Therefore, first of all, a fair burden-sharing agreement has to be reached between European countries. Secondly, we also understand that host countries in the region need some help. Therefore, Germany has been supporting the refugees in Lebanon, Jordan and Turkey. Finally, the humanitarian aid inside Syria is a major issue. We need to fix the problem of humanitarian access, we need to do something with the outside border of the European Union, making it more secure, and those who come in, have to be handled in a more controlled way.
To sum it up, as a principle we are not going to shut down our borders for refugees fleeing from civil war. That’s not the signal, we just believe that the whole international community needs to participate more actively, and that in practice absorption capacity is an issue.
Q: How do you evaluate Russia’s bombardment of ISIS territory in Syria? Do find it effective in the long term?
A: I don’t want to comment Russian policy. It’s not for me to do that.

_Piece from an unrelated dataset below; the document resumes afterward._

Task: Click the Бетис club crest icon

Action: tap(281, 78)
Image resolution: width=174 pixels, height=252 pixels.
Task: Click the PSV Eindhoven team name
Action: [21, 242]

Q: Does Germany openly support or disapprove these operations?
A: We are happy that the Vienna process is moving forward. And that is a huge step. We will see what can be done to make sure that the Vienna document gets fully implemented.
Q: But in the Vienna documents nobody asks Russia to stop the attacks.
A: As far as ISIS is concerned, there is an agreement that this group needs to be fought, that’s true.
Q: By force?
A: By all appropriate means
Q: Germany used to be Iran’s biggest economic partner before the nuclear issues in Iran. What is Germany’s plan today to return to those days?
A: Of course we would like to see exchange between Germany and Iran increase both in terms of trade and of investments. We think that this would be mutually beneficial and we are glad to see that, traditionally, there is a lot of good will vis-à-vis Germany in Iran.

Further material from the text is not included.